* **Selected excerpt**:
****************

Sex and death
Tuesday, November 20, 2012
Justinian in Dyson Heydon, Goings On ..., Michael Kirby, National Legal Profession reforms, Referral fees, Shades of Gray, Slater & Gordon, The Modern Contract of Employment

Shades of a torrid time in Townsville ... Media inquiries about Dyse ... Competition for Kirbs ... Slater & Gordon's referral fees ... How Queensland dropped out of the national profession reforms 

Law in FNQ

IT is the sixth anniversary of dramatic events in sleepy Townsville. 

Lawyer Paul Gray was in bed "having a cuddle" with Claire Carey, when youth advocate and panel beater Mick Staines burst into the bedroom with a sawn-off .22 rifle. 

Claire was Mick's former girlfriend and clearly he was unhappy she was in bed with a local solicitor. 

He shot and killed Claire and then shot Gray in the head and dowsed him in petrol from a can of lawn-mower fuel, burning 40 percent of his body. 

Mick then went to a nearby ice-factory and killed himself with the rifle. 

Gray survived and is now the driving force behind Townsville's exciting law shop Shades of Gray. 

It's worth looking at the firm's new website.  

The mayor, Tony Mooney, provided the Courier-Mail with a moving description of Mick's psychological condition: 

"He was a moving pebble on top of the table and when he got to the edge, he took others with him."

Paul (Shades Of) Gray described what happened:  

"Not many people have stared down the barrel of a loaded gun, been shot in the head, set on fire, and survived.

****************

* **Dataset extract**:
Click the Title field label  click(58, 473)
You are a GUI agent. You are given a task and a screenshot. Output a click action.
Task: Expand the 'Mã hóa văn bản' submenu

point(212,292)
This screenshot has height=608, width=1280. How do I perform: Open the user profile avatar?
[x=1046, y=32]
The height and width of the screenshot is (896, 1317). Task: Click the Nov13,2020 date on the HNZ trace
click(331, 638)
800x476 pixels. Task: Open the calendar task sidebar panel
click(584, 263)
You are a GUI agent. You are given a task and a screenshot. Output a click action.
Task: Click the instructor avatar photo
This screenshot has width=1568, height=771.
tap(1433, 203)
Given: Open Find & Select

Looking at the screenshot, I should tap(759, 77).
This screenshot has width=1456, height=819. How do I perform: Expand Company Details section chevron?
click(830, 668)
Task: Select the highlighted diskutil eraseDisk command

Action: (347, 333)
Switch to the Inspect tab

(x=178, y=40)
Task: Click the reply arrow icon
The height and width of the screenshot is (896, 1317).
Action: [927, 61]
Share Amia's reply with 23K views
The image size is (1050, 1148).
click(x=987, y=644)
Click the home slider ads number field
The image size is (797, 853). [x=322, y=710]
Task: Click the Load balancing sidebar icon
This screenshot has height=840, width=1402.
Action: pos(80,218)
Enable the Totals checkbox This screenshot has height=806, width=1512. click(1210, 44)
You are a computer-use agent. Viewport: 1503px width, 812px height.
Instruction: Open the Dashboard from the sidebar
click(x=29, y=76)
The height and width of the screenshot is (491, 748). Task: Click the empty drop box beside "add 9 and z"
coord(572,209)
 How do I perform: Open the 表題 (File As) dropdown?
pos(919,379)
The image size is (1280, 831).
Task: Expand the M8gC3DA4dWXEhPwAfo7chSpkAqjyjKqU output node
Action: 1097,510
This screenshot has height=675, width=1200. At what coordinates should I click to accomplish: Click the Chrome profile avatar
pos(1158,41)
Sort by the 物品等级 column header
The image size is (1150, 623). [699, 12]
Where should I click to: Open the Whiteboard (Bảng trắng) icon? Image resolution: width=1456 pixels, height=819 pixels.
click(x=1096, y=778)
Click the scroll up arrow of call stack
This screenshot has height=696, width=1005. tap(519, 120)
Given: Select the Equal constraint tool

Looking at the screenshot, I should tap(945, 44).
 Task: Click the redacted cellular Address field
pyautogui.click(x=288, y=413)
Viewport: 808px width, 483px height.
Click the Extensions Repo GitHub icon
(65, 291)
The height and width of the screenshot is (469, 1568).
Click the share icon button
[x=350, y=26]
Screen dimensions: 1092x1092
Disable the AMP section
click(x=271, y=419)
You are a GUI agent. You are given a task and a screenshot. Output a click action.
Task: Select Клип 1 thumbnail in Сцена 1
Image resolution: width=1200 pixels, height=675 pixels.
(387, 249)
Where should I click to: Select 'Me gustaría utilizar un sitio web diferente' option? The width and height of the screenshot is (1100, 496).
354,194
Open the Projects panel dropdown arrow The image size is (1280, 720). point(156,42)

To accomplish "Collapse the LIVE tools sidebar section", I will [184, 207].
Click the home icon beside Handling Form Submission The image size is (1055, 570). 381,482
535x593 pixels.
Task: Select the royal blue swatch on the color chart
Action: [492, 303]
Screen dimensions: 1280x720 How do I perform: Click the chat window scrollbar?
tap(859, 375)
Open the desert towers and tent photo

****************

* **Task requirements**:
- 1) From the Townsville post above, output the passage starting at "He shot and" and ending at "firm's new website.", copied word for word.
- 2) Answer these questions using the Townsville post above:
(a) What weapon did Mick Staines carry into the bedroom?
(b) Where did Mick go after the shooting to kill himself?
(c) Who was the mayor who spoke to the Courier-Mail?

* **Solutions to the exercise**:
- 1)
He shot and killed Claire and then shot Gray in the head and dowsed him in petrol from a can of lawn-mower fuel, burning 40 percent of his body. 

Mick then went to a nearby ice-factory and killed himself with the rifle. 

Gray survived and is now the driving force behind Townsville's exciting law shop Shades of Gray. 

It's worth looking at the firm's new website.

- 2)
(a) A sawn-off .22 rifle
(b) A nearby ice-factory
(c) Tony Mooney